◆ **PASSAGE FOR REVIEW**

Which leads us to point number three: who's going to be the target of the banksters' ire at finding themselves the target of government lawsuits?
You guessed it: Democrats.
Ben White at Politico's Morning Money column wrote that banks are considering “Total War,” saying:
“M.M. hears that instead of contemplating settlements of the FHFA mortgage-backed securities lawsuits, big banks and their attorneys are more likely to pursue what insiders describe as an all out war strategy in which they go after Fannie Mae and Freddie Mac (and by default their Democratic supporters) in a scorched earth strategy to show the GSE’s took an active role in creating the very securities they are now suing the banks over.”
You can see the talking points already in several of the business press pieces on this story, which blame the subprime mortgage mess on lawsuits to prevent discrimination against poor people (usually people of color, who faced housing discrimination for oh, most of US history) or on Fannie and Freddie's lending itself.
Never mind that those arguments leave out the responsibility of the big banks to, you know, not commit fraud. Bad mortgages on their own would not have caused the current economic crisis. The securitization of that mortgage debt combined with speculation drove up the price of housing; the decline in real wages led more and more people to borrow against the value of their homes. Systematic attacks on the little wealth that most working people had by a small handful of ultra-wealthy suits on Wall Street and around the world created the crisis, not the desire of low-income folks to maybe have a nice house to pass on to their kids.
But as we see so often, the argument from the banksters and their apologists in politics will be that we all should have known better, that Fannie and Freddie were “sophisticated investors” and should have been able to foresee that bankers were lying to them.
Rep. Miller shrugged off this argument. “I would like to see the cases, the legal authority that makes that a defense to this lawsuit. The argument that he's a bad guy too doesn't strike me as a very strong legal defense.”
And Rep. Brad Miller argued, “The rule of law really does require that we pursue those claims, that people be able to pursue claims that they are harmed. To say that those claims should not be pursued or should be obstructed I think undermines the rule of law, which is more damaging to our economy than the solvency of any given bank. Our economy depends on people being able to contract and enforce their contractual rights in legal actions.”

◆ **INSTRUCTIONS FOR THE TASK**
Reproduce verbatim the stretch of the bank-lawsuit commentary that starts at the words "Never mind that" and stops after the words "to their kids.".

◆ **RECORDS SHOWN**

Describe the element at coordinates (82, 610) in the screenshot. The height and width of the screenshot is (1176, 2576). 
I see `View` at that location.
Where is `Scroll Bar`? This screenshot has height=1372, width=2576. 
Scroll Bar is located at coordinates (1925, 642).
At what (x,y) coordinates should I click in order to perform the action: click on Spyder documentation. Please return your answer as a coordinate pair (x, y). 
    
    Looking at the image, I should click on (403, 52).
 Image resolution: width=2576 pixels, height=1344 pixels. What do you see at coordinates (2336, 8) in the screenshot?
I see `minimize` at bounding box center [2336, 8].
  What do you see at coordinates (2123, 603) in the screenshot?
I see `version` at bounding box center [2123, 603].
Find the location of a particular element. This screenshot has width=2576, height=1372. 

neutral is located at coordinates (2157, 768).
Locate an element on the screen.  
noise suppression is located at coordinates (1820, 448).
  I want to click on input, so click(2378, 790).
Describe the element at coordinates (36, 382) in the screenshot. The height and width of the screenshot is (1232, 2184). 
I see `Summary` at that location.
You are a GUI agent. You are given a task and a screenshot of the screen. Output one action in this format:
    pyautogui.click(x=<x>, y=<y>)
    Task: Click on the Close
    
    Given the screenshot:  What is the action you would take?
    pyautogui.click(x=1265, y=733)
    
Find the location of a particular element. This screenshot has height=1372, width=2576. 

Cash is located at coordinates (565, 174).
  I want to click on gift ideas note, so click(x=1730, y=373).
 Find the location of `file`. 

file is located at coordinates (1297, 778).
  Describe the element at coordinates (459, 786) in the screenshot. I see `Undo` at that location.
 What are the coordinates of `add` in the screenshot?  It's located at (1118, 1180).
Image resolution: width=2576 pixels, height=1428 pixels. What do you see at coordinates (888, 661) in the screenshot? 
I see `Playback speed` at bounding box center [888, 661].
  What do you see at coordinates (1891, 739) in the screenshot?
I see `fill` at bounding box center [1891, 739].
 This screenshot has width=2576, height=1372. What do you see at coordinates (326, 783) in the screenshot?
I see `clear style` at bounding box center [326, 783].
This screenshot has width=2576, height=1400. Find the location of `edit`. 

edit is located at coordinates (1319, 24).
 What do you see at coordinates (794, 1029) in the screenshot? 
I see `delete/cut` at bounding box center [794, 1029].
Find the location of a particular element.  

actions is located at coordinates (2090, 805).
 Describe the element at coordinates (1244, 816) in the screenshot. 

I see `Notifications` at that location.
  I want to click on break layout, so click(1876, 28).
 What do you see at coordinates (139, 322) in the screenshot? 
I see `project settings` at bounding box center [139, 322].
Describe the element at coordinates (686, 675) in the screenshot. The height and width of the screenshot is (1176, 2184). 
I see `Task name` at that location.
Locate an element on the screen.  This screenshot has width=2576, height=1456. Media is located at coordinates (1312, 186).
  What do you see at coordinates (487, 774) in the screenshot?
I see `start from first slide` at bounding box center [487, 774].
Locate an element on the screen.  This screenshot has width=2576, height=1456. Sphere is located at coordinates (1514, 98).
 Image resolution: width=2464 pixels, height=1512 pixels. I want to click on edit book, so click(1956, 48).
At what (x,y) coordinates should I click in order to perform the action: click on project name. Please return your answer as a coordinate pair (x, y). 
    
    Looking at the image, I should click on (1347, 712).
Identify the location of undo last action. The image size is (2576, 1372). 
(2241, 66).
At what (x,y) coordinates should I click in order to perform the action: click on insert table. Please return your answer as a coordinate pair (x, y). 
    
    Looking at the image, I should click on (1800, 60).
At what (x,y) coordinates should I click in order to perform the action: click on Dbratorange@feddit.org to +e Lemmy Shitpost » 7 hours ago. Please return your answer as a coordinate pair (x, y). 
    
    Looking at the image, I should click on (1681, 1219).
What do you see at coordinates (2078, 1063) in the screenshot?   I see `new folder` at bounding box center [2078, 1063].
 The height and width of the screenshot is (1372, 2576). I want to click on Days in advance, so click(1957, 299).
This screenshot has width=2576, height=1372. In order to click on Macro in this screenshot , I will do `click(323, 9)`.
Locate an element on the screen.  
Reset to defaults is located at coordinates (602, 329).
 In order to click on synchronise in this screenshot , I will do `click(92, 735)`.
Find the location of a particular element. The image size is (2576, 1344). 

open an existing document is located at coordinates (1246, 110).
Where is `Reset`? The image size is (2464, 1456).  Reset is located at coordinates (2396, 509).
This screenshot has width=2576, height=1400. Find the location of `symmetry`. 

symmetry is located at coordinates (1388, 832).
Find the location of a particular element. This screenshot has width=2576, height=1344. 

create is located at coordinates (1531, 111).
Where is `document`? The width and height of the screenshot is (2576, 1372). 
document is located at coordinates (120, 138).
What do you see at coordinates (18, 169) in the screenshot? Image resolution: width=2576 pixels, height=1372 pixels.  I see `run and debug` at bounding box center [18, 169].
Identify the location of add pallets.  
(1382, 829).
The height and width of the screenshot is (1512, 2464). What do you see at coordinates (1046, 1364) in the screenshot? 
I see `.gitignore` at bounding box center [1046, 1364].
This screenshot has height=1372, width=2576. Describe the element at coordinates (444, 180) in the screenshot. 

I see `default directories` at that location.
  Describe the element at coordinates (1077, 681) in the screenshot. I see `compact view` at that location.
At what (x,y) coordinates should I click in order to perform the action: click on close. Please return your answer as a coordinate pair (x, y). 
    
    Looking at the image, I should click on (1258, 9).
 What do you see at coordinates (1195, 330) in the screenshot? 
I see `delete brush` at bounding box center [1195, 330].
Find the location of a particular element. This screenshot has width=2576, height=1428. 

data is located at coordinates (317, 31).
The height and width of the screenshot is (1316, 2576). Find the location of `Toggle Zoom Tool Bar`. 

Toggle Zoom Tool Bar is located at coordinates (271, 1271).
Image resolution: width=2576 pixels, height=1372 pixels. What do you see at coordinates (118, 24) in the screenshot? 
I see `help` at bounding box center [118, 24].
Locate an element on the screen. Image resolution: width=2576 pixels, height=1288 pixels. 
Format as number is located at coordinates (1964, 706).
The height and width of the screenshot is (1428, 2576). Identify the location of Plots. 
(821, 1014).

◆ **ANSWER TO THE EXERCISE**
Never mind that those arguments leave out the responsibility of the big banks to, you know, not commit fraud. Bad mortgages on their own would not have caused the current economic crisis. The securitization of that mortgage debt combined with speculation drove up the price of housing; the decline in real wages led more and more people to borrow against the value of their homes. Systematic attacks on the little wealth that most working people had by a small handful of ultra-wealthy suits on Wall Street and around the world created the crisis, not the desire of low-income folks to maybe have a nice house to pass on to their kids.